[Pixel coordinate grounding data]
BEGIN

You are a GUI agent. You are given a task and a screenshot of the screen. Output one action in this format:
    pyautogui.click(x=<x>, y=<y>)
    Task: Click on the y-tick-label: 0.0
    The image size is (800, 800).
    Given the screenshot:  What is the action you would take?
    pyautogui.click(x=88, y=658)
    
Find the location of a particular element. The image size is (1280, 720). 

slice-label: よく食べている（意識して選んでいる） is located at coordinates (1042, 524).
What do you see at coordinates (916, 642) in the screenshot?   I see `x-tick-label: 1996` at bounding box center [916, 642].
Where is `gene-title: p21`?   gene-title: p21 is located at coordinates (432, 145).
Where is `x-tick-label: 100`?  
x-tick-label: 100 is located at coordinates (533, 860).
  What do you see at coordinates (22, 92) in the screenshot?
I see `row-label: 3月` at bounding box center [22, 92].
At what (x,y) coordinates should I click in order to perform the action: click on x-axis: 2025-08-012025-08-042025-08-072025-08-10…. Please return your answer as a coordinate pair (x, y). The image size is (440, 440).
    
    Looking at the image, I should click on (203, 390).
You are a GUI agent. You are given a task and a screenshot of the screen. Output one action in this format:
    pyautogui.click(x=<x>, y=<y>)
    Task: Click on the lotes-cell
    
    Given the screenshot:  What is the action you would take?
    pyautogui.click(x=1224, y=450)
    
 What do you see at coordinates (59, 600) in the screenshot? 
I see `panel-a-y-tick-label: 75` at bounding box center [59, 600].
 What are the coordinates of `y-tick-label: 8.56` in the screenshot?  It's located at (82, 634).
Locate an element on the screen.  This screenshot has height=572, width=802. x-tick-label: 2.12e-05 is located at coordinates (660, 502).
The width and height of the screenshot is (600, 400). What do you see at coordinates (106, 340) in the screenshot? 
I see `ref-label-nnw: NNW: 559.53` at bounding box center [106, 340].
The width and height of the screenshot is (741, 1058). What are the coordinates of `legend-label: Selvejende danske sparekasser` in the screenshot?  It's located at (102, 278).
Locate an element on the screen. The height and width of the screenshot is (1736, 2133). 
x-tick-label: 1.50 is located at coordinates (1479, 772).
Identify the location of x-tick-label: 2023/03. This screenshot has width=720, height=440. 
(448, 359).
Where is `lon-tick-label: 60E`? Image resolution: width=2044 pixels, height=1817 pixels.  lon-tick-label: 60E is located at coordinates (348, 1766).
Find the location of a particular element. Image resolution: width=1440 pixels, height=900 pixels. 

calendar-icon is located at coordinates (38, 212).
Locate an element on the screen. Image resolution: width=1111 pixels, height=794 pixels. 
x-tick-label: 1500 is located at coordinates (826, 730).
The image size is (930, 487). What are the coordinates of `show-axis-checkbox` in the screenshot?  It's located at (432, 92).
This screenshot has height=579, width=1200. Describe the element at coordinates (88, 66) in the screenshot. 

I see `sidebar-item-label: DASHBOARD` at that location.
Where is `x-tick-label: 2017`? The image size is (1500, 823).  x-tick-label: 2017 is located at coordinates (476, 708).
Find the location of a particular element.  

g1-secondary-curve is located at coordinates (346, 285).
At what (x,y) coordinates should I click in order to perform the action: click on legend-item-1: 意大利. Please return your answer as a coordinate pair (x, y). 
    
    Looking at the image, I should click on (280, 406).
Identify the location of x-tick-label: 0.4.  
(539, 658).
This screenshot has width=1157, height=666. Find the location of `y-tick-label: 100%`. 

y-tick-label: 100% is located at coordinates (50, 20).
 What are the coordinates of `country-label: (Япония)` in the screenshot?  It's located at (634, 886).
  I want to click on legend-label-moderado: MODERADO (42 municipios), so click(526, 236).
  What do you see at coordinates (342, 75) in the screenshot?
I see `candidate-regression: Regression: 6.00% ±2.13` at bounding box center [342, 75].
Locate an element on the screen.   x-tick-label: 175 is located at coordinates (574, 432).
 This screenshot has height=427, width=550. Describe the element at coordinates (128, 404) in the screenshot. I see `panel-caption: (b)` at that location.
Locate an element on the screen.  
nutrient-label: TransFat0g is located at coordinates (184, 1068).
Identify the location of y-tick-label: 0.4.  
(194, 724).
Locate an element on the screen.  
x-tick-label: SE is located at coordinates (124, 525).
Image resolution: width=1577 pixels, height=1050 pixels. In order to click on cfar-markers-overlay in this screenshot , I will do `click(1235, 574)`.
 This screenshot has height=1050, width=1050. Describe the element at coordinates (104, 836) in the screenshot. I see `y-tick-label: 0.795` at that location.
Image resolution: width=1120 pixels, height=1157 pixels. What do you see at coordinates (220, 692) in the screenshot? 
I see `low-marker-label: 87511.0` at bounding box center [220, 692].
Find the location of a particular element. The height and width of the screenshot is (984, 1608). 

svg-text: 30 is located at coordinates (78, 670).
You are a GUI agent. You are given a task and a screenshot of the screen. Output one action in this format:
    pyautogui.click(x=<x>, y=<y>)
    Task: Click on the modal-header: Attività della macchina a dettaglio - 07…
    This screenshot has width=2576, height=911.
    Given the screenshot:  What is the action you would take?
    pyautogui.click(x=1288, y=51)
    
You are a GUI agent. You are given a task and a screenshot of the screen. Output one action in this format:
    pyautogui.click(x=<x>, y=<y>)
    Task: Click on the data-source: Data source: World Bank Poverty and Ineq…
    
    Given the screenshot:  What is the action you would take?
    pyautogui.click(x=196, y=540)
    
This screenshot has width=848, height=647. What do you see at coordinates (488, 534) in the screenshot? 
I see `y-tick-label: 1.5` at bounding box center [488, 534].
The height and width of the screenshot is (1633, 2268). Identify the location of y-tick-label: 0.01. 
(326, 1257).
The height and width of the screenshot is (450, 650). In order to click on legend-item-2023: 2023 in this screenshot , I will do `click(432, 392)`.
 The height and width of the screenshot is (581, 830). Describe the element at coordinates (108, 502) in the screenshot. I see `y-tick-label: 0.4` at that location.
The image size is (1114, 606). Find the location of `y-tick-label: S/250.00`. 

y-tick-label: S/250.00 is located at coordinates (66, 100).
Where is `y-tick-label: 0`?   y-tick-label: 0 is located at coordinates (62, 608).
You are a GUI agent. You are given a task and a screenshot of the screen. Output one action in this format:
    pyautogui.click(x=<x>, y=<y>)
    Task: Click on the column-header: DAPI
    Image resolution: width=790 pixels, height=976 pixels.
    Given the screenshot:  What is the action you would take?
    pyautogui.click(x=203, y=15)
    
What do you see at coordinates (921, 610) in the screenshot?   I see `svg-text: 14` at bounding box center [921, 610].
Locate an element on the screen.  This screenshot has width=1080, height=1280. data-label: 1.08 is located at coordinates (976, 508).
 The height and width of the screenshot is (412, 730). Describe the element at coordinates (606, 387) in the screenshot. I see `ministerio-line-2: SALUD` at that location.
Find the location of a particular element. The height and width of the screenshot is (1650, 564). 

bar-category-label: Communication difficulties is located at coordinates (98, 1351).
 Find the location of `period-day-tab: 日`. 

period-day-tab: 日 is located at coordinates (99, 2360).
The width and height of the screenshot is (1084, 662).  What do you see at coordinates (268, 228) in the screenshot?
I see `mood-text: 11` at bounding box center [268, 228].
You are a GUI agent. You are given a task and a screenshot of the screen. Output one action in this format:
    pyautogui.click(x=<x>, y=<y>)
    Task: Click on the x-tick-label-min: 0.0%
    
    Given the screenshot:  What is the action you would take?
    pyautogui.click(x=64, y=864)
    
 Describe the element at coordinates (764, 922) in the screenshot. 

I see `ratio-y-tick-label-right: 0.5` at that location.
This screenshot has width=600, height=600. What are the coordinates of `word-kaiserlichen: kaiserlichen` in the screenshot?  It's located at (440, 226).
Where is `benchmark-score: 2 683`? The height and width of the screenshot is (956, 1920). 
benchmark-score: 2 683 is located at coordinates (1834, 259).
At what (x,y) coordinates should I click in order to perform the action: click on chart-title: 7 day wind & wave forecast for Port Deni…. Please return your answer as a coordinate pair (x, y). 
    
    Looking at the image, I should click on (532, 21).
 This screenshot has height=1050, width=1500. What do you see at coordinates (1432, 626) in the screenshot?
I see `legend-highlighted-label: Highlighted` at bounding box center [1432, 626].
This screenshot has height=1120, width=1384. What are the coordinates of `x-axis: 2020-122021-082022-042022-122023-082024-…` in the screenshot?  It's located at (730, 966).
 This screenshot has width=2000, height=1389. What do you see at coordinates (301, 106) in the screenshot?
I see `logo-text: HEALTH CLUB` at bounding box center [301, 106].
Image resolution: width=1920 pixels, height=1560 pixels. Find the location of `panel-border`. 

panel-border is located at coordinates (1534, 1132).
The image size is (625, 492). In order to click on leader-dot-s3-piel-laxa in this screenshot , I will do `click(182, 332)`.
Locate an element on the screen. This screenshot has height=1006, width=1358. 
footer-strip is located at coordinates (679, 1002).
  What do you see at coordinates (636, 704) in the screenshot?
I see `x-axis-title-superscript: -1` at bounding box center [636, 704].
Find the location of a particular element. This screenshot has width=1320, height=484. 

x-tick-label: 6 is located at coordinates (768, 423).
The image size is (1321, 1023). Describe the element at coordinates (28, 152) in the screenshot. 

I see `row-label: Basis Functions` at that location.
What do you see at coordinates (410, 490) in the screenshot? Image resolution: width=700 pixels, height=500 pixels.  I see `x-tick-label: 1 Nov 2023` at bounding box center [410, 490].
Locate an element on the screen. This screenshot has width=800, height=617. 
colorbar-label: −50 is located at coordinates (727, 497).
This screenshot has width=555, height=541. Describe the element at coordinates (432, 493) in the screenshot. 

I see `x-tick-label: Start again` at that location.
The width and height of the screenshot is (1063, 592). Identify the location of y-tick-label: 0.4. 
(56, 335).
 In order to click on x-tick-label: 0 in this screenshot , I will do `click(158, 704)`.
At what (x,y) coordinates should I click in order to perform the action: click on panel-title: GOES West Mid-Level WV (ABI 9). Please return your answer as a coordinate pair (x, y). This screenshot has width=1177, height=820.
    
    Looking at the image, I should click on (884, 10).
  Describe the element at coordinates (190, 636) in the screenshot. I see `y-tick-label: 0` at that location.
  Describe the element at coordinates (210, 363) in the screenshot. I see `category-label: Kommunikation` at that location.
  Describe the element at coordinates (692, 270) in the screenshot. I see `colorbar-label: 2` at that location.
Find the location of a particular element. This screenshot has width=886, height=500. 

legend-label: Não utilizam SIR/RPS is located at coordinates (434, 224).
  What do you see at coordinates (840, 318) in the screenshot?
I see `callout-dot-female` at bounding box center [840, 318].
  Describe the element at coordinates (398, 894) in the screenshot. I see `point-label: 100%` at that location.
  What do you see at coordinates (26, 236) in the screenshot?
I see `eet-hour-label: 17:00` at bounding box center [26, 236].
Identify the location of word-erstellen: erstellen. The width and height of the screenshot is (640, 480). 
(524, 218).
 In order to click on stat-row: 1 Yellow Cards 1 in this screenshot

END

## EXERCISE OBJECTIVE
Output the lines from the line with "The image size is (625, 492)." to the line with "footer-strip is located" as a two-column CSV with the headers input and output, one row per input/output pair. Put each field in double quotes, with line breaks replaced by spaces.

## SOLUTION TO THIS TASK
input,output
"The image size is (625, 492). In order to click on leader-dot-s3-piel-laxa in this screenshot",", I will do `click(182, 332)`."
"Locate an element on the screen. This screenshot has height=1006, width=1358.","footer-strip is located at coordinates (679, 1002)."